Vα14iNKT cell deficiency prevents acetaminophen-induced acute liver failure by enhancing hepatic glutathione and altering APAP metabolism

Acetaminophen (APAP) overdose is widely regarded as a major cause of acute liver failure in the United States. Intentional or accidental overdose of APAP in man or rodent elicits direct hepatocellular injury that is accompanied by hepatic depletion of the antioxidant, glutathione (GSH). In recent years, the innate immune response has also been shown to promote the development of APAP hepatotoxicity via indirect liver damage. In the present study, we demonstrate that Jα18−/− mice, which are selectively deficient in the innate immune T cell, Vα14iNKT cells, were resistant to APAP hepatotoxicity relative to WT mice as reflected by biochemical and histological liver injury markers. In parallel, improvement in the biochemical and histological parameters of liver injury in Jα18−/− mice was associated with a significant increase in hepatic levels of GSH, which detoxified APAP metabolites to attenuate hepatic oxidative stress, liver injury and necrosis. Notably, the protective effect of hepatic GSH during Vα14iNKT cells deficiency was demonstrated by its depletion in Jα18−/− mice using dl-buthionine-[S,R]-sulfoximine which exacerbated hepatic oxidative and nitrosative stress as well as liver necrosis and caused mice mortality. Extraordinarily, APAP metabolism in Jα18−/− mice was altered in favor of hepatic GSH conjugates and decreased glucuronide conjugates. In summary, we reveal a novel finding establishing a unique association between hepatic innate immunity and GSH levels in altering APAP metabolism to suppress liver injury and necrosis during Vα14iNKT cells deficiency in Jα18−/− mice.

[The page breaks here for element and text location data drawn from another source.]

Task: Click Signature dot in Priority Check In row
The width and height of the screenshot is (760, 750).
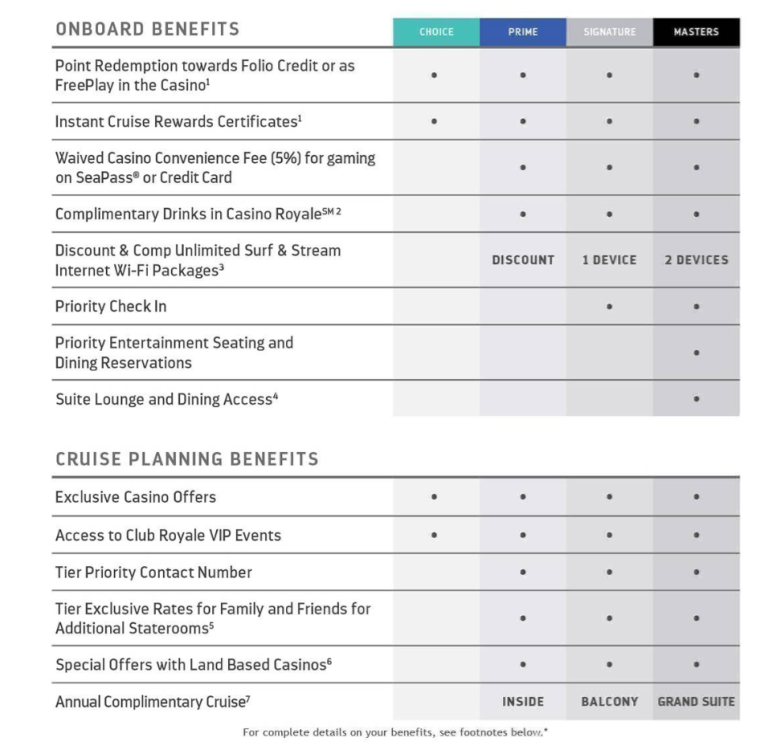Action: point(610,306)
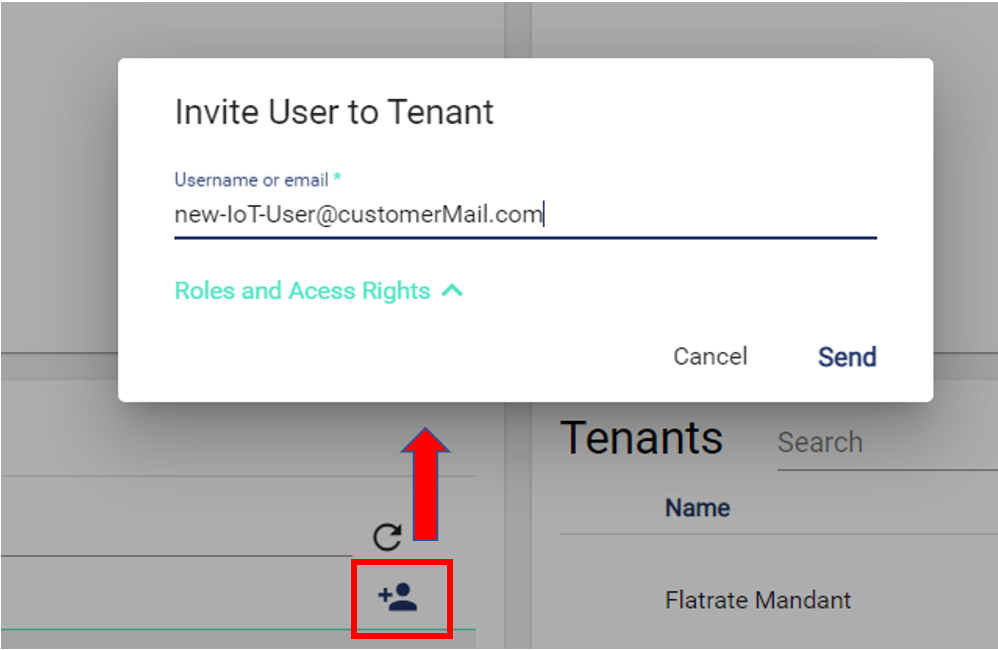The height and width of the screenshot is (650, 998).
Task: Cancel the Invite User dialog
Action: pos(710,357)
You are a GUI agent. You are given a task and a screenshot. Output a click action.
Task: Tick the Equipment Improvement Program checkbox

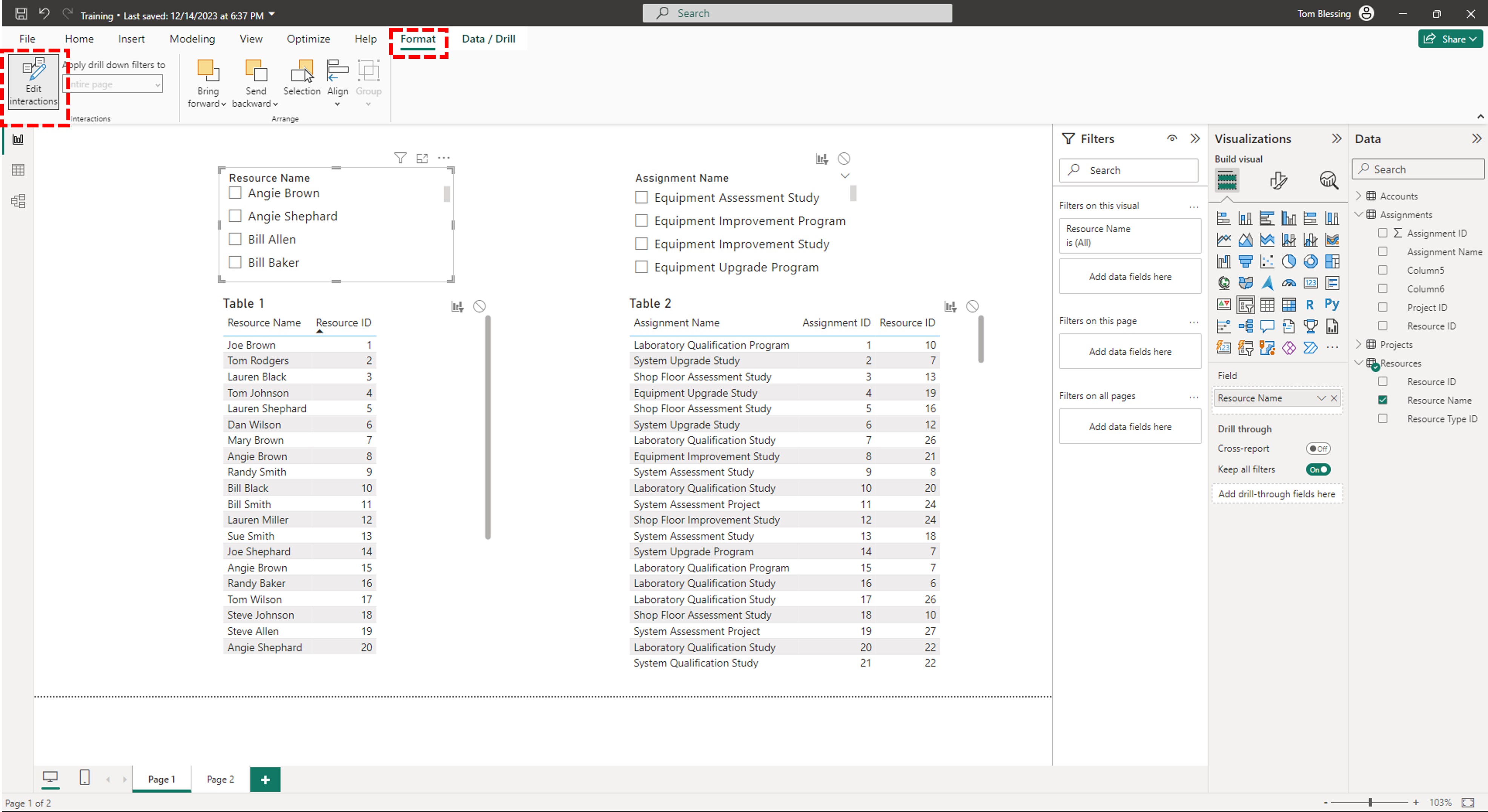pyautogui.click(x=641, y=221)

► Vα14iNKT cell deficiency attenuates APAP hepatotoxicity by increasing GSH levels.
► GSH detoxifies APAP metabolites to alleviate oxidative stress and liver injury.
► APAP metabolism in Jα18−/− mice was altered in favor of hepatic GSH conjugates.
► Our study established a unique association between hepatic innate immunity & GSH.
► APAP metabolism is altered by Vα14iNKT cells deficiency to suppress liver damage.